Some mortgage experts had not expected another dip in rates this week, but their expectations quickly changed after Federal Reserve Chairman Ben Bernanke offered a gloomy assessment of the U.S. economy during a speech Tuesday.

Bernanke's speech

Bernanke acknowledged that U.S. economic growth is "frustratingly slow," adding the "jobs situation remains far from normal."

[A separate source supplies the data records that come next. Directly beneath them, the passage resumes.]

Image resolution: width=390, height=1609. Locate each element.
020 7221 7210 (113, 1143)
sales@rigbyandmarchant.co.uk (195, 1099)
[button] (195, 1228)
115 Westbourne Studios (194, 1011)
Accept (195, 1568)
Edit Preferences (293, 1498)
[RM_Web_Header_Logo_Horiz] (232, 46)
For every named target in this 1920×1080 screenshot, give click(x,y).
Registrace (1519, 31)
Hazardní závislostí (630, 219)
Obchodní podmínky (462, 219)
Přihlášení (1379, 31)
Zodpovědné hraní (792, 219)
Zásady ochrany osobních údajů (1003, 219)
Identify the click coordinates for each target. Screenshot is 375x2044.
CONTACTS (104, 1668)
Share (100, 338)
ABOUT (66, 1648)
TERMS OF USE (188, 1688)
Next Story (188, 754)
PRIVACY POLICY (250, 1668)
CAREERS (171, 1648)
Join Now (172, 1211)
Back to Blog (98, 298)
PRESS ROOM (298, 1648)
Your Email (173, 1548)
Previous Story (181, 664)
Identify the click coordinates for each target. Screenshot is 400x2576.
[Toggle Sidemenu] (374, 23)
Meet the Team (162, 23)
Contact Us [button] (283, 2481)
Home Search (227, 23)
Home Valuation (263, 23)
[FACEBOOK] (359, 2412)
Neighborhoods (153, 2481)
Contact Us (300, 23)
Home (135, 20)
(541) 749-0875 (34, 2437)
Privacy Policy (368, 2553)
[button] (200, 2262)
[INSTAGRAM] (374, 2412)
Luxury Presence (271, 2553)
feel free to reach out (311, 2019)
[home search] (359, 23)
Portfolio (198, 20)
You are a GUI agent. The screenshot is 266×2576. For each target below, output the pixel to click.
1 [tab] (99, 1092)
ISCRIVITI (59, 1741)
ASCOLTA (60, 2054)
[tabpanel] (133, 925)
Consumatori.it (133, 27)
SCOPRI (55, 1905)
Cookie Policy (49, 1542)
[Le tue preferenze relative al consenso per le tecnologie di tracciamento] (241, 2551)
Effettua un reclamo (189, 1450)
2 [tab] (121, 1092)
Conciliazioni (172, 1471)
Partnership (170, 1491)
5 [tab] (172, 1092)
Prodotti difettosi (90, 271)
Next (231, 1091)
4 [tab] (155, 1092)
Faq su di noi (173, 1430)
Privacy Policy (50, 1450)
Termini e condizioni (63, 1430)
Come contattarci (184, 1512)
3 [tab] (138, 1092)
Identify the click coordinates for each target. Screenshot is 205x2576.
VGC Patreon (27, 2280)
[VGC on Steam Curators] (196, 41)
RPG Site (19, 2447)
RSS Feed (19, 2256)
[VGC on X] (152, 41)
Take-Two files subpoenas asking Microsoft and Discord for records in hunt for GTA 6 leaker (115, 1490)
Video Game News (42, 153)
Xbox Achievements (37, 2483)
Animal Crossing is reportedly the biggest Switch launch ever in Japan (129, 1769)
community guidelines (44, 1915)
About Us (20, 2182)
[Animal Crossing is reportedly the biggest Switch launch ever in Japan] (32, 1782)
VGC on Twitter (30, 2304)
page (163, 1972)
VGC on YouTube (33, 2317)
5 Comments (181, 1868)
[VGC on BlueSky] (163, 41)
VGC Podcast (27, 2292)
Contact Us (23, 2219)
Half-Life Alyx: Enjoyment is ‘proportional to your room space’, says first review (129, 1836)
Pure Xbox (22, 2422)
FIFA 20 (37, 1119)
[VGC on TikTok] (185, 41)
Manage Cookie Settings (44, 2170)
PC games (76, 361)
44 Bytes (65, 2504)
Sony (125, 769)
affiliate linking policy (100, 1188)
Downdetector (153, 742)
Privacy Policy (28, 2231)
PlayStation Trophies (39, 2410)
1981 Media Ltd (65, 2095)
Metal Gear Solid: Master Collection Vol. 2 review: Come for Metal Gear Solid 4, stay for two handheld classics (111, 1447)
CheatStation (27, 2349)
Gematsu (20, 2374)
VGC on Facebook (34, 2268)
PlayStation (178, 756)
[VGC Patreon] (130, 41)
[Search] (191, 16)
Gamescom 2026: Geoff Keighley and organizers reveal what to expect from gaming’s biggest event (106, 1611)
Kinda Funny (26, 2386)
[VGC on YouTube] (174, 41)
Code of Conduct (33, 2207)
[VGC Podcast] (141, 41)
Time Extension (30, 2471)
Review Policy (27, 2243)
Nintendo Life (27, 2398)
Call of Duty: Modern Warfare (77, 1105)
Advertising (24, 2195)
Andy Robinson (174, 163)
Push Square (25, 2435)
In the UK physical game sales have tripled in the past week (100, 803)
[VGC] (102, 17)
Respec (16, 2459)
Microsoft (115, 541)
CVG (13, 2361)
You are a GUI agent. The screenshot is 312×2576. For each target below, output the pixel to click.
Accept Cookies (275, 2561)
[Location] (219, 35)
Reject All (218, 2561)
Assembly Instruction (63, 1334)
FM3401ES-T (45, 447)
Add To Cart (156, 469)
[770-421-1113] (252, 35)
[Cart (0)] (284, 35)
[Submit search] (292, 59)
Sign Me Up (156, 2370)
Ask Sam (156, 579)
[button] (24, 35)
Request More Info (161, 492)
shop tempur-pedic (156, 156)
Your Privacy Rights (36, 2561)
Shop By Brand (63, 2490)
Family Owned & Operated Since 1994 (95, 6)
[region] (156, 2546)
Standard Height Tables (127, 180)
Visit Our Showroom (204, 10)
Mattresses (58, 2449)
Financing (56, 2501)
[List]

Most people already knew that based on recent economic reports. Still, Bernanke's speech immediately affected the mortgage market, causing stocks to fall as some investors pulled out of the stock market and sought safety by investing in U.S. bonds, says Michael Becker of Happy Mortgage in Lutherville, Md.

Early in the week, "it looked like rates were going to rise or stay the same," Becker says. "It's funny how much his words can move the market more than any type of report can."

Jobs report
The recent jobs report also helped keep rates low this week, says Deborah Holloway of Guaranty Mortgage in Melbourne, Fla.

Only 54,000 jobs were added to the economy in May, the fewest in eight months and a far cry from the more than 190,000 jobs that were created in each of the three previous months, according the U.S. Department of Labor. The unemployment rate reached 9.1 percent, up from 9 percent in April.

Even more concerning, according to Bernanke, is that nearly half of the unemployed people have been jobless for more than six months.

Prices, rates low but housing market still slow

The weak housing market hurts the economic recovery, Bernanke says.

"Low home prices and mortgage rates imply that housing is quite affordable by historical standards," he says. "Yet, with underwriting standards for home mortgages having tightened considerably, many potential homebuyers are unable to qualify for loans. Uncertainties about job prospects and the future course of house prices have also deterred potential buyers."

Volatile market

These gloomy economic outlooks, coupled with global economic uncertainty surrounding the debt issues in Europe, have caused mortgage rates to change more often than usual this week, says Dan Green of Waterstone Mortgage in Cincinnati.

"It's been a really bizarre week," he says. "On average, last month, rates changed every four hours and 19 minutes," Green says. "So far this month they are changing every three hours."

Unlike some mortgage experts who say rates will start rising again soon, Green expects rates will continue to decline "until there is explicit reason" to stop the fall. But he advises borrowers to take advantage of the low rates while they are available.

Holloway also says borrowers should lock.

"When they start shooting up they go up very quickly," Holloway says.